Gov. Greg Abbott intensified his challenge to President Biden’s border policies on Monday, signing a measure that allows Texas law enforcement officials to arrest immigrants who enter the state from Mexico without legal authorization.
Mr. Abbott insisted. specification.
Some border sheriffs also opposed the law, worried that if even a fraction of those crossing the border each day were arrested, it could quickly overwhelm local jails and courthouses. Federal agents along a stretch of the 1,254-mile Texas border with Mexico, around the towns of Eagle Pass and Del Rio, 38,000 migrants were met in October.
The surge in immigrants has become a political liability for President Biden, who has been criticized by Republicans and some Democrats for the record number of arrivals at the southern border under his watch.
In signing the law, third-term Republican Mr. Abbott made his direct move in challenging the Biden administration over federal immigration policy, which is currently being negotiated between the president and Congress.
“Biden’s deliberate inaction has left Texas to fend for itself,” Mr. Abbott said during an event to sign a bill on the border wall in Brownsville, Texas.
The Texas law takes effect in March and is likely to wind its way through the courts in subsequent months, as presidential and congressional campaigns intensify. Legal experts said the legislation could create an opportunity for the U.S. Supreme Court to reconsider the 2012 case Arizona v. United States, which narrowly ruled in favor of the federal government’s authority to set immigration policy.
In the last two years, Mr. Abbott has steadily expanded a multibillion-dollar program of statewide border enforcement known as Operation Lone Star, deploying thousands of National Guard troops and state police to patrol the border indefinitely.
State police have arrested thousands of immigrants on trespassing charges under the program. But those arrests can only be made on private land and with the consent of the landowner. And this effort did not deter illegal crossings, which continued at high levels.

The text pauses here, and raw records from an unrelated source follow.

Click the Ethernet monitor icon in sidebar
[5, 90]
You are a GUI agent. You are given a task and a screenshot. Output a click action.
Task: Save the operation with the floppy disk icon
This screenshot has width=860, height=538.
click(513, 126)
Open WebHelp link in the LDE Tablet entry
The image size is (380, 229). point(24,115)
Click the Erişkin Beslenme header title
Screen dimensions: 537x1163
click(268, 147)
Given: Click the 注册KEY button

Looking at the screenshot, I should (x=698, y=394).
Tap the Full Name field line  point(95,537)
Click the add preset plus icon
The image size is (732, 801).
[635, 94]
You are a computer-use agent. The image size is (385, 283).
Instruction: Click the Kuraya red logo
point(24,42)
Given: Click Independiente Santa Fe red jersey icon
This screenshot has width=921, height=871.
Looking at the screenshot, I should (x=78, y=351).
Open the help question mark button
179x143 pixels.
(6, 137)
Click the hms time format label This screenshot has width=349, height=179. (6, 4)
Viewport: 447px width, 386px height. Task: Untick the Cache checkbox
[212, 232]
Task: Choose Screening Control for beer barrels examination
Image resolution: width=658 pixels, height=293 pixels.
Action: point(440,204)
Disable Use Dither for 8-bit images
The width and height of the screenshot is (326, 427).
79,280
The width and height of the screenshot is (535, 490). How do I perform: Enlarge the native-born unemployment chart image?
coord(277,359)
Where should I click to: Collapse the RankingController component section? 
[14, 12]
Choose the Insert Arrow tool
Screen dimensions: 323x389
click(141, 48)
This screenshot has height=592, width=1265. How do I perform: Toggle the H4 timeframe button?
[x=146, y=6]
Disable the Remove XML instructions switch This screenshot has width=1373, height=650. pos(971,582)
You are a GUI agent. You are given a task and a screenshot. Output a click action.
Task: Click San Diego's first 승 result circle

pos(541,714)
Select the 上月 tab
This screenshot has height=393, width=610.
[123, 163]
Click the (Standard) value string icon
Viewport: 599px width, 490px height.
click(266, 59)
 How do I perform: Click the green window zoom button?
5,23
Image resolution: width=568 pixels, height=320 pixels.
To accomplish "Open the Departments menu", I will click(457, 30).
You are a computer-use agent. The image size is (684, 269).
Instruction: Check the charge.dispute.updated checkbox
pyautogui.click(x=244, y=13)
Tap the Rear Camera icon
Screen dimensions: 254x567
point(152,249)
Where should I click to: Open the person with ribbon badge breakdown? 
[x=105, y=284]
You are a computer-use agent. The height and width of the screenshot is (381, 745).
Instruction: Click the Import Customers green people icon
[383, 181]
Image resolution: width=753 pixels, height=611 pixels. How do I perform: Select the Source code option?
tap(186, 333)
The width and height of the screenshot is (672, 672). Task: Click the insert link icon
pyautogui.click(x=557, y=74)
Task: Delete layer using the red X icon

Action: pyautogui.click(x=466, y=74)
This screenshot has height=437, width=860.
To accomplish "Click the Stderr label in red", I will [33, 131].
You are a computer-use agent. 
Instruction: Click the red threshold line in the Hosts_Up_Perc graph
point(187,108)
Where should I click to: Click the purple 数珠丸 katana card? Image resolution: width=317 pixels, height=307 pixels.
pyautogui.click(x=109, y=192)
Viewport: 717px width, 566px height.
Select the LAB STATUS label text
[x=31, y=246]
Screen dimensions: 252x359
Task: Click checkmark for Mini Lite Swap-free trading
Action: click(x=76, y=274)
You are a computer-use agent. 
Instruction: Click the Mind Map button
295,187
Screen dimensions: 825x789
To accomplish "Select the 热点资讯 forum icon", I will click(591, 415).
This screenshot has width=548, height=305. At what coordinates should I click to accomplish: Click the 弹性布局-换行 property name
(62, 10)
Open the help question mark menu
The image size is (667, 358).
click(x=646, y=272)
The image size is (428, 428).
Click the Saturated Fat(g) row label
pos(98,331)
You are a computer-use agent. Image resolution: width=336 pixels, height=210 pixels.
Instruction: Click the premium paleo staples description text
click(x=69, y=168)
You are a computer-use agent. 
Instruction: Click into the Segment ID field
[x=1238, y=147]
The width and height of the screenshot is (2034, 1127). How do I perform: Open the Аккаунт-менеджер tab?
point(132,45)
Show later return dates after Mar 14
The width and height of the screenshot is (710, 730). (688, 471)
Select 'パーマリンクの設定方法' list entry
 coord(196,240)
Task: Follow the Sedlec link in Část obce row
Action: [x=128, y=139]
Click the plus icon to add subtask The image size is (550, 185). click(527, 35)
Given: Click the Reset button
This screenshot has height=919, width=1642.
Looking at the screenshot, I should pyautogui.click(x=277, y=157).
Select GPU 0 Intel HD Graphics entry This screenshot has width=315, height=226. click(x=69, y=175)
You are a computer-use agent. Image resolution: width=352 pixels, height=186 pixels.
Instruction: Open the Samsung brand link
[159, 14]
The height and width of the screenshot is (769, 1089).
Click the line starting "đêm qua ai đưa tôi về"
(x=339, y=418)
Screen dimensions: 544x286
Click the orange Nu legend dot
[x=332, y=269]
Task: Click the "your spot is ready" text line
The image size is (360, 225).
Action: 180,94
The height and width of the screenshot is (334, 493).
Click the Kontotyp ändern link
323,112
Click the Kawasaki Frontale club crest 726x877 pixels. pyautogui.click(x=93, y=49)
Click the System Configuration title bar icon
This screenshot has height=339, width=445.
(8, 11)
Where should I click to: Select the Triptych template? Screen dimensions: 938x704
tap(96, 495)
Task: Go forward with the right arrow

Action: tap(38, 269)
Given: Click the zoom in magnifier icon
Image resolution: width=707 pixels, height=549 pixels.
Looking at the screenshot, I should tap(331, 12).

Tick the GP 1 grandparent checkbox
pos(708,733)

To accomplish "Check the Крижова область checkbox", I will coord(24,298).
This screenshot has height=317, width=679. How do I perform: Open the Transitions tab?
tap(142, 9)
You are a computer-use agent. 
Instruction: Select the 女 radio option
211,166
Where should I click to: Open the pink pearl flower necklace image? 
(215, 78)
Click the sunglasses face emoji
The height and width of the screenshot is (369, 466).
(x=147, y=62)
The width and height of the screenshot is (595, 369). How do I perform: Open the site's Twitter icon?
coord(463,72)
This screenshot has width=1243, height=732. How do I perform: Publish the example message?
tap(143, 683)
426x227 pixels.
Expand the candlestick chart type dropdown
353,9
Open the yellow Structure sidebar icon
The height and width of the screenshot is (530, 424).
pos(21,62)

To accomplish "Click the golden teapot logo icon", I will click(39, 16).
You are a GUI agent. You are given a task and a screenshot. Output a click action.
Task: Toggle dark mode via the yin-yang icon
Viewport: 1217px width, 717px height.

The new law makes it a misdemeanor to enter Texas from Mexico anywhere other than through legal ports of entry. It would also allow immigrants to be ordered to return to Mexico during the court process or prosecuted if they do not agree to go. A second violation is a felony.
On Monday, federal immigration officials International rail bridges were closed In Eagle Pass and El Paso, border agents may be redeployed to handle large numbers of immigrants.
Crossing between ports of entry is already a crime under federal law. But federal agents often don’t prosecute immigrants until their second offense, admitting many first-time crossers, especially women and children, into the country.
As a result, Mr. Abbott and other Texas Republicans have argued that the federal law is not being enforced as well as they believe. The state’s new law does not allow asylum-seeking immigrants to avoid arrest or prosecution unless they have already been granted asylum, a process that can take years.
Mr. Trump has drawn attention to border insurgency, including installing razor wire across the Rio Grande and transporting tens of thousands of immigrants from Texas border towns to Democratic-run cities like New York, Washington, Los Angeles and Chicago. Abbott has taken other steps.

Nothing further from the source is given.